#### Exercise:
Find each line in the records below that contains the word "field", and copy it out.

[Start of section]

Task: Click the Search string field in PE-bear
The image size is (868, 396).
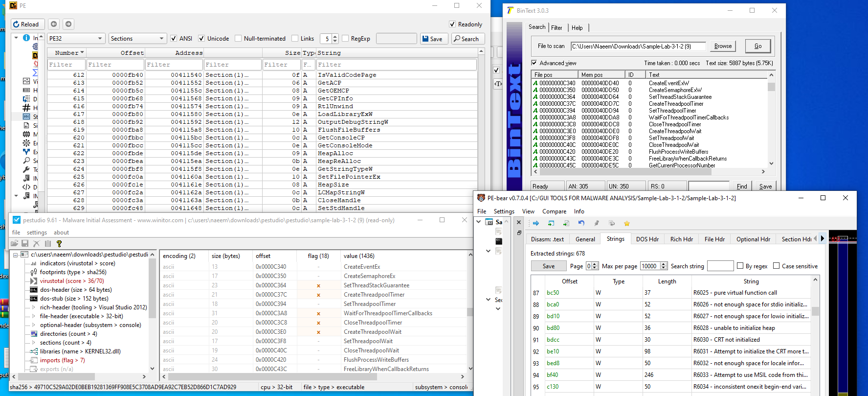Action: pos(720,266)
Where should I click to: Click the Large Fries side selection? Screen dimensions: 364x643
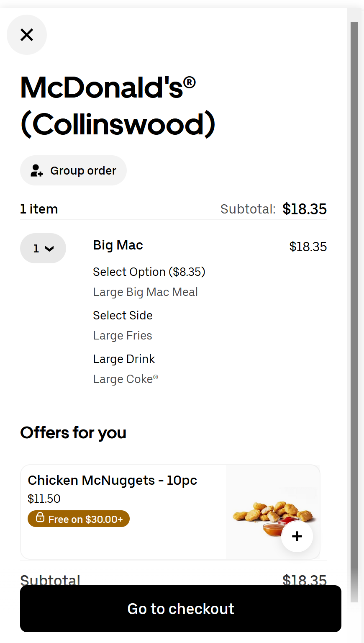pyautogui.click(x=123, y=336)
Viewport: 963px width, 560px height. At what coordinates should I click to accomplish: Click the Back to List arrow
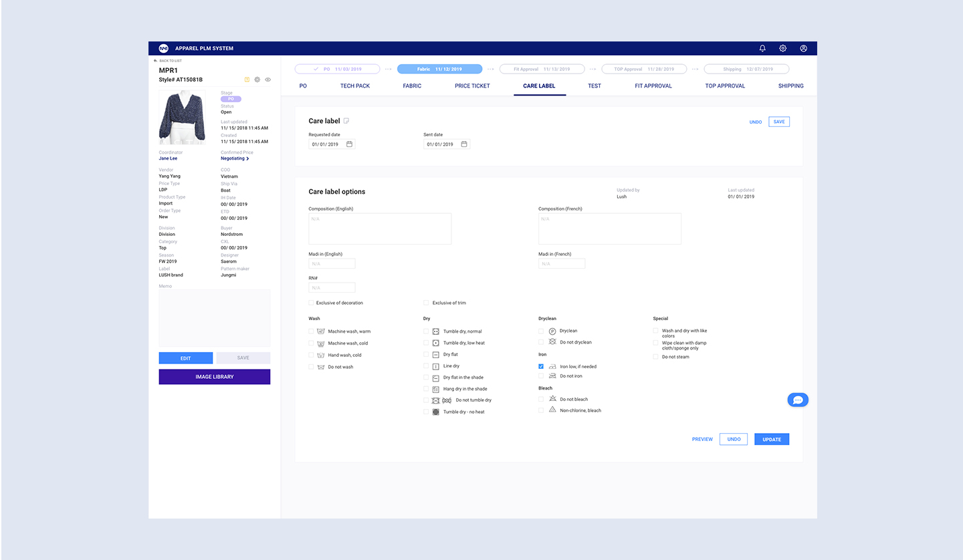pyautogui.click(x=156, y=61)
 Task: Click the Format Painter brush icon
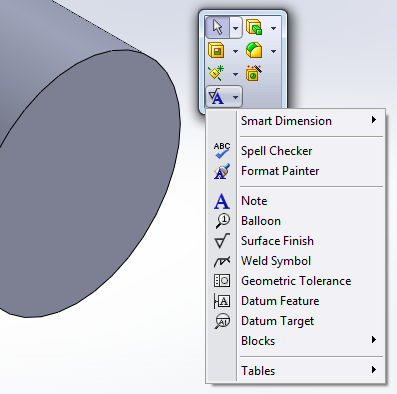[222, 171]
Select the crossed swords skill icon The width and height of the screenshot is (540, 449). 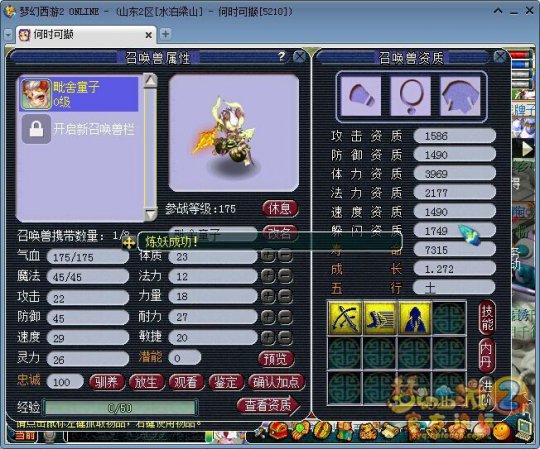[345, 318]
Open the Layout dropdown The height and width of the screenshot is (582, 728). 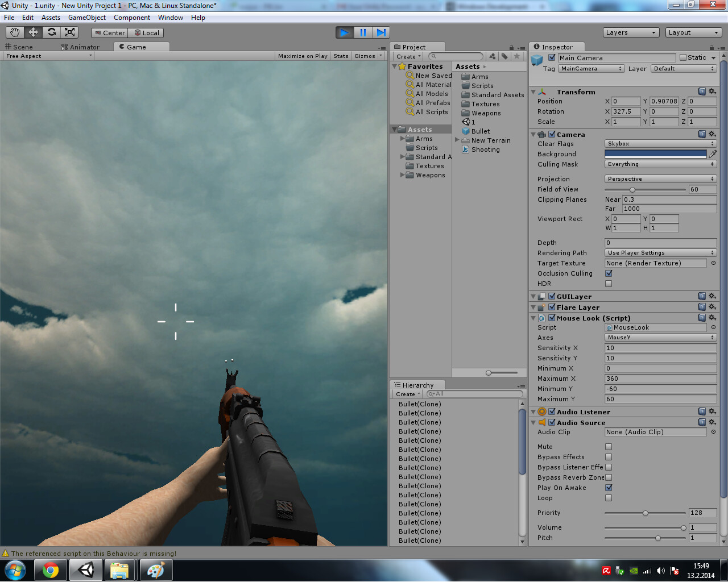pos(693,32)
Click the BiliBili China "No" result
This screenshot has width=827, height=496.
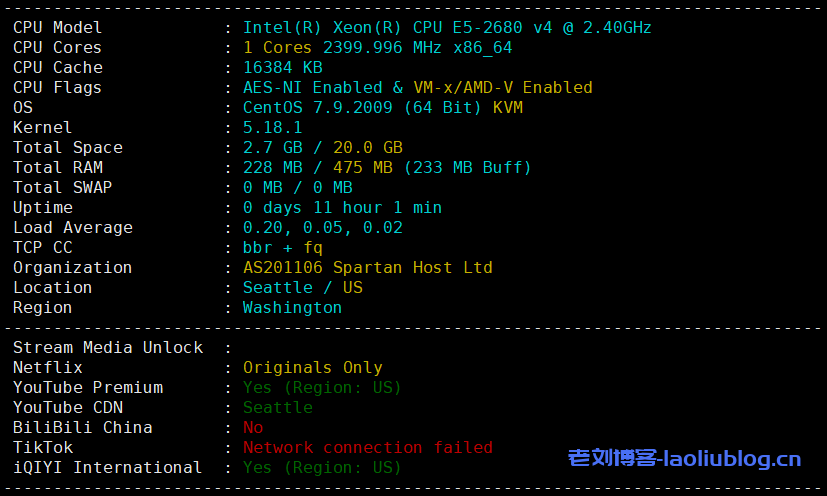click(x=253, y=428)
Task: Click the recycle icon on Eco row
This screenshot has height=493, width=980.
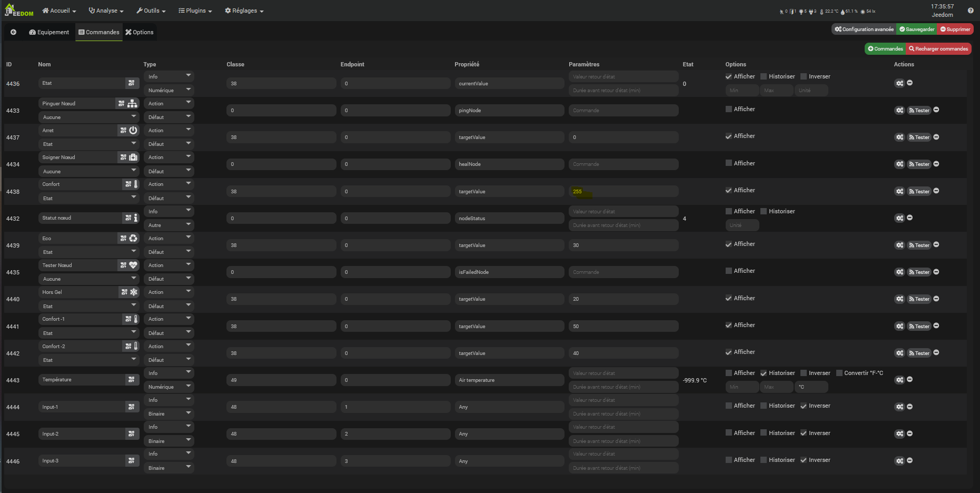Action: [x=133, y=238]
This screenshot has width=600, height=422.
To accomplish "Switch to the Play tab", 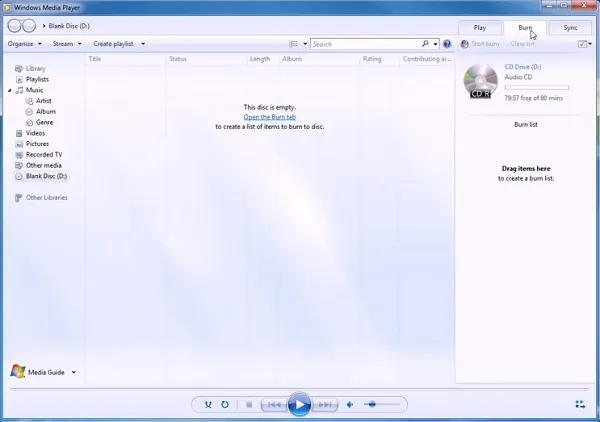I will pyautogui.click(x=480, y=28).
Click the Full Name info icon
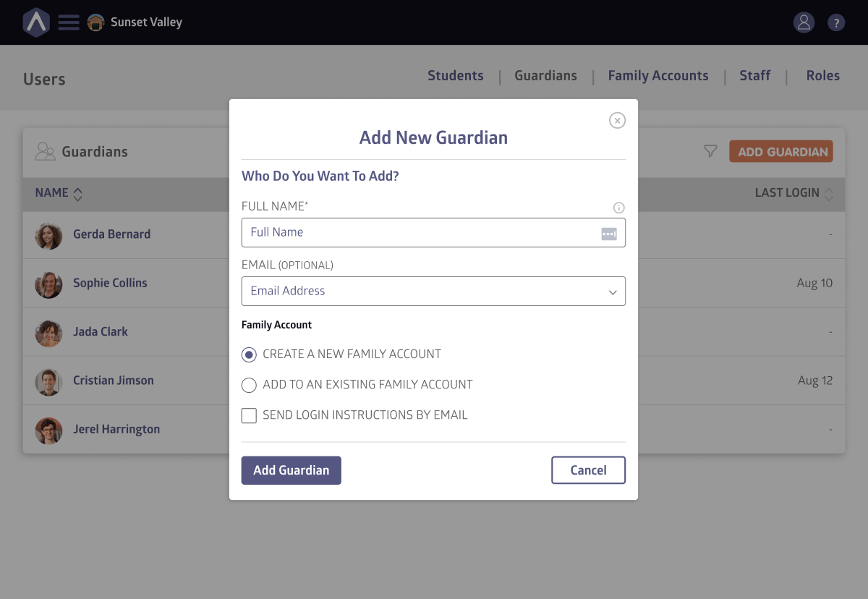Screen dimensions: 868x599 pos(618,208)
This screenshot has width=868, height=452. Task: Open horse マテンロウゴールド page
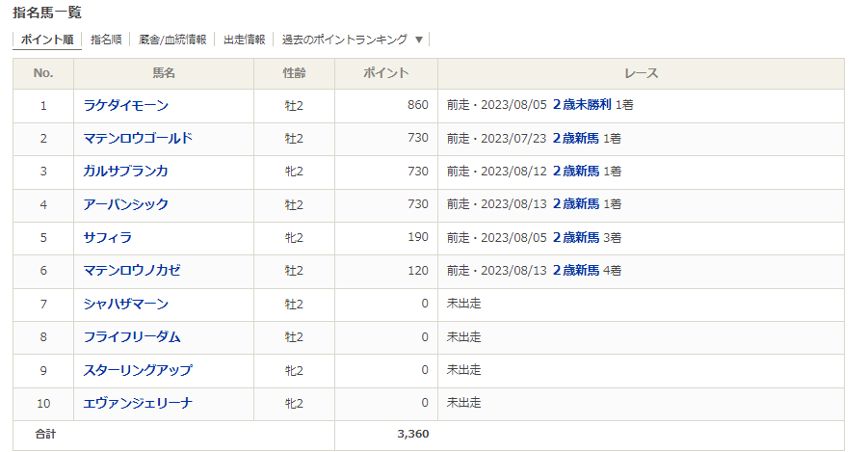point(138,138)
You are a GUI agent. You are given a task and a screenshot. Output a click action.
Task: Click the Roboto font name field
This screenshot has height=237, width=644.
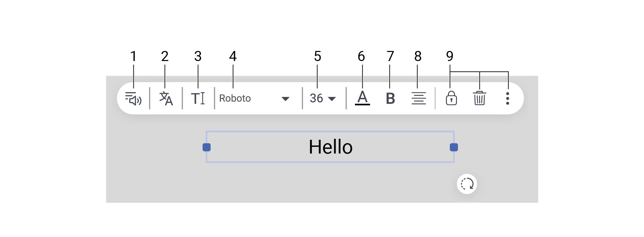click(235, 99)
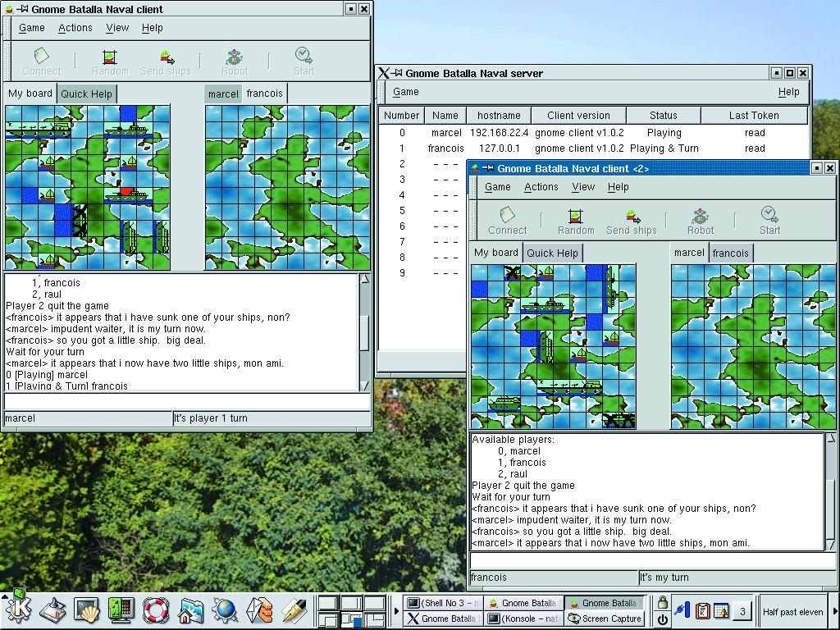This screenshot has width=840, height=630.
Task: Click Random ship placement in first client window
Action: (x=110, y=62)
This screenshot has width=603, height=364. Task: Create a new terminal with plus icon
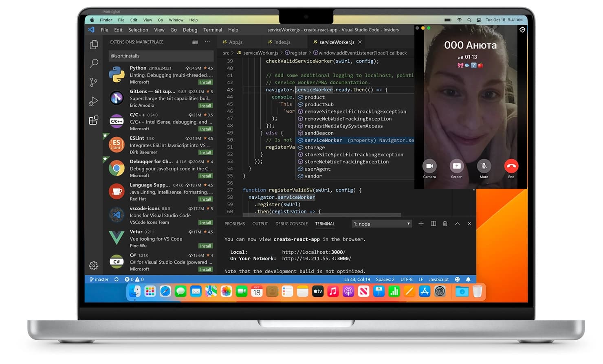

[End of section]

#### Response to this task:
Task: Click the Search string field in PE-bear
Task: Click the Roboto font name field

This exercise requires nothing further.